*PROBLEM STATEMENT*.
Lines with the string "launcher" are to be identified in the listing and copied.

=== Section Start ===

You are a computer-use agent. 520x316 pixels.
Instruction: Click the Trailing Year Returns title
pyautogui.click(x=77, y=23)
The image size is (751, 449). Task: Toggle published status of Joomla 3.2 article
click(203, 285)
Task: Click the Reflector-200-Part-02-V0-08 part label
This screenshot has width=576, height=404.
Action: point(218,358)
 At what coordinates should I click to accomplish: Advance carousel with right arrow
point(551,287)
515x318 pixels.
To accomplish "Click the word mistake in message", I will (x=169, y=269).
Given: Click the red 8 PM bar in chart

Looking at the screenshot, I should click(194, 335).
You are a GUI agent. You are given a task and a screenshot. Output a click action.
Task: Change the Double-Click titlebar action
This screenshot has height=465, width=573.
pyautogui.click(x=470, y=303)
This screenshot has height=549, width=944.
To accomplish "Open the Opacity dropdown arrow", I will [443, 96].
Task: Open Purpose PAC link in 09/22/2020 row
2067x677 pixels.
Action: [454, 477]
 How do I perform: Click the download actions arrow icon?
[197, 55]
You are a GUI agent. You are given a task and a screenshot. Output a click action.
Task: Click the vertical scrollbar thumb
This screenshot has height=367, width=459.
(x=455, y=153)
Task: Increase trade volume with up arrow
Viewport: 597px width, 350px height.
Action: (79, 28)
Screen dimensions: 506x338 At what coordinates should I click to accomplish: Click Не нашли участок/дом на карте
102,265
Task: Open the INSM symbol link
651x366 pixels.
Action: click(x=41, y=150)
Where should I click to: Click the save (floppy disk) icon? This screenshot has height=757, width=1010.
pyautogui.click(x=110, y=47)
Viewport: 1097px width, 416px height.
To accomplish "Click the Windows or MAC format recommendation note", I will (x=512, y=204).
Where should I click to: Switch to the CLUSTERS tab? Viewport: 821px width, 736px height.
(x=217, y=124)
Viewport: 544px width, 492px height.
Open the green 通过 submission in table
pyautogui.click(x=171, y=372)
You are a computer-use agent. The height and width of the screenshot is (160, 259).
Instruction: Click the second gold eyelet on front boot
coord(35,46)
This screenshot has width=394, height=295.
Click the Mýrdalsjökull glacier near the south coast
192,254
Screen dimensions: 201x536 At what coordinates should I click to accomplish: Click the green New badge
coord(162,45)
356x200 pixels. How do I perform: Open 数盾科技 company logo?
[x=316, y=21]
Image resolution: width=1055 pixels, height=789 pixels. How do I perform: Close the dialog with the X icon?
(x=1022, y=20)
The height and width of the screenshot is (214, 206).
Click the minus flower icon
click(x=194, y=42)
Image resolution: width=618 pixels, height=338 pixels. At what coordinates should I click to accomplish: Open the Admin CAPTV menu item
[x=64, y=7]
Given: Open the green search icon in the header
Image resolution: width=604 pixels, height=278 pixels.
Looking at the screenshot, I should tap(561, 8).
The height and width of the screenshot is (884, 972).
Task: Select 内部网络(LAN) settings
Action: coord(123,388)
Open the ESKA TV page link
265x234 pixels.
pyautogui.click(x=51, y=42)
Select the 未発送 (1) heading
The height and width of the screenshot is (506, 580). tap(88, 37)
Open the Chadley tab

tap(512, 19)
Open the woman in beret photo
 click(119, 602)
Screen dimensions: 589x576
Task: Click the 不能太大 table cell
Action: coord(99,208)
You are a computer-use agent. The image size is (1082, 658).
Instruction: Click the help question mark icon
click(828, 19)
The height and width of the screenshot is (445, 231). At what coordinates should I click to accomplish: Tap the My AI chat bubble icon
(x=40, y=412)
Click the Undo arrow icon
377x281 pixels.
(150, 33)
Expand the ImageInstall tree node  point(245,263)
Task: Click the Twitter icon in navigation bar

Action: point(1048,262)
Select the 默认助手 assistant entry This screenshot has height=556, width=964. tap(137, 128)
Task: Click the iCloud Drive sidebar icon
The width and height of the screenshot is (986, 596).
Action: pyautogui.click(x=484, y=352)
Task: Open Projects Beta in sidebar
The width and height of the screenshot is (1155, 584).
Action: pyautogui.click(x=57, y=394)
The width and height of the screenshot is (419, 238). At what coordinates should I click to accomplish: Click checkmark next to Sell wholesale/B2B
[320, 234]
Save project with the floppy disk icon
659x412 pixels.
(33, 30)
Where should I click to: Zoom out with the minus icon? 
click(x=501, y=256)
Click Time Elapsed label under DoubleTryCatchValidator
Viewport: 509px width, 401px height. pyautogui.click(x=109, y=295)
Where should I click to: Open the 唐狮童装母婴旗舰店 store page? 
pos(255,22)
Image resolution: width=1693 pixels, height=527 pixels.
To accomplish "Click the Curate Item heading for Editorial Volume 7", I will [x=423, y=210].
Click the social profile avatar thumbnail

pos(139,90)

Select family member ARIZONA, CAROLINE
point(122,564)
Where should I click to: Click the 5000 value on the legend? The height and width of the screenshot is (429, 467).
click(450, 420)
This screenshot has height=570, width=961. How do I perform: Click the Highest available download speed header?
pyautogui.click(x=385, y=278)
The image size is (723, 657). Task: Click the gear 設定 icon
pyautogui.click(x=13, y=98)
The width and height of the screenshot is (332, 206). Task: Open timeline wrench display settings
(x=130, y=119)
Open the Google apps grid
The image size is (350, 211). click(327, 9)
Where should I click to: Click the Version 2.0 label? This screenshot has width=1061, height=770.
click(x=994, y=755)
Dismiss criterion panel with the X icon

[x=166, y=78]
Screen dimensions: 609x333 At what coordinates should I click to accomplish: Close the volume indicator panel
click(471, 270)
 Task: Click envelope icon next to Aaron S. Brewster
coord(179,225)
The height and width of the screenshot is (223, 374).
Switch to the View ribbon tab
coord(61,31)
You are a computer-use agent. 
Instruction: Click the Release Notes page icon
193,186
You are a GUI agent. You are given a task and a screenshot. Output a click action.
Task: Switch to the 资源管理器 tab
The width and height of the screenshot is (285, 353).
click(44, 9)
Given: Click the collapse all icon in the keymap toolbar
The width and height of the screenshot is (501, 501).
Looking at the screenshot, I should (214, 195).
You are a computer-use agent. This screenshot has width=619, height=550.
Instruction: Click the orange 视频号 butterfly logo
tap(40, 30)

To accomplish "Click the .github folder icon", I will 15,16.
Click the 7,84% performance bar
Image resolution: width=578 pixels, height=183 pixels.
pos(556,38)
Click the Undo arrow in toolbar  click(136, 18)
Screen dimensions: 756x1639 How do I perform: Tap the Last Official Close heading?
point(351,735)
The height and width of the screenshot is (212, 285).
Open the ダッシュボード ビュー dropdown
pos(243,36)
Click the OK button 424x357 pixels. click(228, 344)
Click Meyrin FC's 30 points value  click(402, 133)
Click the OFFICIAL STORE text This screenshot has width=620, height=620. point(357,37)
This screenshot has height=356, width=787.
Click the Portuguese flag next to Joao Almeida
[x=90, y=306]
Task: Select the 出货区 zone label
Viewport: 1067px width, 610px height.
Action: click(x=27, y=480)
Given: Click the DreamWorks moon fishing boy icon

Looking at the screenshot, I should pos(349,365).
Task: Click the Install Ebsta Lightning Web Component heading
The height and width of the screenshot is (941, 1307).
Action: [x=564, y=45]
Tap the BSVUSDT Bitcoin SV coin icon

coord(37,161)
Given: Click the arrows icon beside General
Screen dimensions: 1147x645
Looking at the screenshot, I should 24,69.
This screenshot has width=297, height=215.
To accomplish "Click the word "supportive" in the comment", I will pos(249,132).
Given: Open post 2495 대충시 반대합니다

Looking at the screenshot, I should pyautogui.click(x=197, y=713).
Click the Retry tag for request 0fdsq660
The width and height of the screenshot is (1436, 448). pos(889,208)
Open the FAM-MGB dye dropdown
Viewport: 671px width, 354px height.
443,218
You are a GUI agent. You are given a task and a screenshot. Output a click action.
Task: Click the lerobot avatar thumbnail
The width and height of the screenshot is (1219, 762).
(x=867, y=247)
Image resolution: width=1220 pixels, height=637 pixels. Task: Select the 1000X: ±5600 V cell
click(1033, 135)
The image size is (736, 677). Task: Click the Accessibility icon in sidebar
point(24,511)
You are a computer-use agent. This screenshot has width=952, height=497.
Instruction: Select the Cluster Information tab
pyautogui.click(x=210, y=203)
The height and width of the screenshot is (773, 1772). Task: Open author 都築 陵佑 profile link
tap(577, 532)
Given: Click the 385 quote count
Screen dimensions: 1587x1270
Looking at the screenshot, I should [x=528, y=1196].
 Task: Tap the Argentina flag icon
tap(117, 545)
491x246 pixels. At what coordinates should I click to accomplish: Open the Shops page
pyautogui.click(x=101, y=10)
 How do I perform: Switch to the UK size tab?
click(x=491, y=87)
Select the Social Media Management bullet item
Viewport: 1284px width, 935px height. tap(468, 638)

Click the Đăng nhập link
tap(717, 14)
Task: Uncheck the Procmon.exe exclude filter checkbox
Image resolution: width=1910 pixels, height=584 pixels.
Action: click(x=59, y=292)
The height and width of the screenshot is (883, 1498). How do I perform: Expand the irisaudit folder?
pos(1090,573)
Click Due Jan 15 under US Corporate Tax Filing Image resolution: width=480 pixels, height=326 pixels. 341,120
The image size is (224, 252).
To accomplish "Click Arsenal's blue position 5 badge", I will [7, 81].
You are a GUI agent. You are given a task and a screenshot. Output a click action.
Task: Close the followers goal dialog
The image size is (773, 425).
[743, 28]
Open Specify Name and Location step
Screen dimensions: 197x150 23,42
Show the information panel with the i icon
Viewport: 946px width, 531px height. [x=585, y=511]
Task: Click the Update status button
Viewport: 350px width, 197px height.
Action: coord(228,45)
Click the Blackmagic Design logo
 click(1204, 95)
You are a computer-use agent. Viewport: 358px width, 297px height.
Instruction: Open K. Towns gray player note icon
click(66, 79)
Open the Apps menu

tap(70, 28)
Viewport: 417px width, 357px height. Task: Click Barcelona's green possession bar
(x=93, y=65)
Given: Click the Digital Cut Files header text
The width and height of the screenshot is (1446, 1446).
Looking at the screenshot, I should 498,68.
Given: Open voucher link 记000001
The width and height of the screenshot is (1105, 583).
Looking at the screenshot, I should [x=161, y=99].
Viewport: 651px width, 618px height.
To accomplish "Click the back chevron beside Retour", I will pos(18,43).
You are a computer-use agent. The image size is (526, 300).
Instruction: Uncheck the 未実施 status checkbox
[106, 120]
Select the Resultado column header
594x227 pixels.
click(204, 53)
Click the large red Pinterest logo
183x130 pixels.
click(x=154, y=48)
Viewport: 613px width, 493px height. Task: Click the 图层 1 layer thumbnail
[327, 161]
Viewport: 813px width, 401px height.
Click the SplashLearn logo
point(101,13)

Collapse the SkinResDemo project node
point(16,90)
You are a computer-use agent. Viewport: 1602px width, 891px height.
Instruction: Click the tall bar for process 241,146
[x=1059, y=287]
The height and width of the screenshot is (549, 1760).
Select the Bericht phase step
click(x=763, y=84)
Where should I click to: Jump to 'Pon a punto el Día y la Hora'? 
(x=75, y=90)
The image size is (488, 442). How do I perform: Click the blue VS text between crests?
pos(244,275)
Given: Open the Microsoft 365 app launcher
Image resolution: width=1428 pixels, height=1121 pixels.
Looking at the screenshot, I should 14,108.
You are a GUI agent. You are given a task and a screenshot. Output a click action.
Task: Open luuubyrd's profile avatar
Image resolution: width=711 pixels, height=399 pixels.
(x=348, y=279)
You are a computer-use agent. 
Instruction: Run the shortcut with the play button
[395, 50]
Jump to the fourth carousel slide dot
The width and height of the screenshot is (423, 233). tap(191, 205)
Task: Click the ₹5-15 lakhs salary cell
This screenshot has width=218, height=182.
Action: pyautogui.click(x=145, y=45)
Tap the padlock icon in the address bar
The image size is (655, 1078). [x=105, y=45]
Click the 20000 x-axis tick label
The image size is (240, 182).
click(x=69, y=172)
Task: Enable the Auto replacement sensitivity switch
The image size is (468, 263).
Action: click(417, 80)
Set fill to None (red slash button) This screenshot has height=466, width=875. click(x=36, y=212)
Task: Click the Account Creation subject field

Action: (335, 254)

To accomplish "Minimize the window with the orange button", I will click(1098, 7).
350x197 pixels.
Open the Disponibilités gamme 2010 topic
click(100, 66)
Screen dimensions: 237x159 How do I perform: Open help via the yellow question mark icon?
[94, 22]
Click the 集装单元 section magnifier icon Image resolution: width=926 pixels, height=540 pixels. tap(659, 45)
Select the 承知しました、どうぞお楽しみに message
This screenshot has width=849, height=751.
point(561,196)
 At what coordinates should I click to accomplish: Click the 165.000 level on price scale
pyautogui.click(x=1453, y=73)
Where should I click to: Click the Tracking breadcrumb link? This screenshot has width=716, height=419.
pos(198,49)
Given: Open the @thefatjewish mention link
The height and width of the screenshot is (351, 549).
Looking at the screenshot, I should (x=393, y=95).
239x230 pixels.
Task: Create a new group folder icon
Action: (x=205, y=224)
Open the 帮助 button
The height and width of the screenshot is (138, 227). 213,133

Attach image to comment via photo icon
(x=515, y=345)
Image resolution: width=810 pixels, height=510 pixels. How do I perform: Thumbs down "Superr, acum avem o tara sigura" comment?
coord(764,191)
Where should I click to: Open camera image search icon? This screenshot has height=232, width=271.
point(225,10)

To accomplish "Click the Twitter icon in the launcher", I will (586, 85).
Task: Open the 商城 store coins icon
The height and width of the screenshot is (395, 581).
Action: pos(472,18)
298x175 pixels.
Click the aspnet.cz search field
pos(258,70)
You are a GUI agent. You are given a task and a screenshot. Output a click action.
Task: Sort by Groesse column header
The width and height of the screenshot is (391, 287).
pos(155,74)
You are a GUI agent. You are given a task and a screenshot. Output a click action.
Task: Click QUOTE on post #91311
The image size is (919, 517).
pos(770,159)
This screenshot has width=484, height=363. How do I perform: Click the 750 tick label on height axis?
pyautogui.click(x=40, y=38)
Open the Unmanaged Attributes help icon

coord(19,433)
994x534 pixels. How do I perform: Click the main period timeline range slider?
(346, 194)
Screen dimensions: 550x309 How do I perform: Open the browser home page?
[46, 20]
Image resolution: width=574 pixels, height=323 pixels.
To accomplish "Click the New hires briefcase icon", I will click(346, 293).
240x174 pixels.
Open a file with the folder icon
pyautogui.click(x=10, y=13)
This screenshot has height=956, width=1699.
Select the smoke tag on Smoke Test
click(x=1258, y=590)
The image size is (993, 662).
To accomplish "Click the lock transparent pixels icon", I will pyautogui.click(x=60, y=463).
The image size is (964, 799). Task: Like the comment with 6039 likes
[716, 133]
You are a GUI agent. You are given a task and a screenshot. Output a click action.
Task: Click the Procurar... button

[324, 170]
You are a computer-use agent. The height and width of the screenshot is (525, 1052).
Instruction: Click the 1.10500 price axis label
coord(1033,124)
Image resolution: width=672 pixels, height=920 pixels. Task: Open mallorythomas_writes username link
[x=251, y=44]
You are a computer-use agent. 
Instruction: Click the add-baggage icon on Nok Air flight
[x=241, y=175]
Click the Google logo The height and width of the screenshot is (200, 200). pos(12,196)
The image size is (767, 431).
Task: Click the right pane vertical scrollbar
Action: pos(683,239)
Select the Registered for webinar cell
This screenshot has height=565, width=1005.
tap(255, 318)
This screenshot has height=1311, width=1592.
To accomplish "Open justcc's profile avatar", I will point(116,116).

=== Section End ===

*TASK RESULT*.
Given: Open the Microsoft 365 app launcher
To accomplish "Click the Twitter icon in the launcher", I will (586, 85).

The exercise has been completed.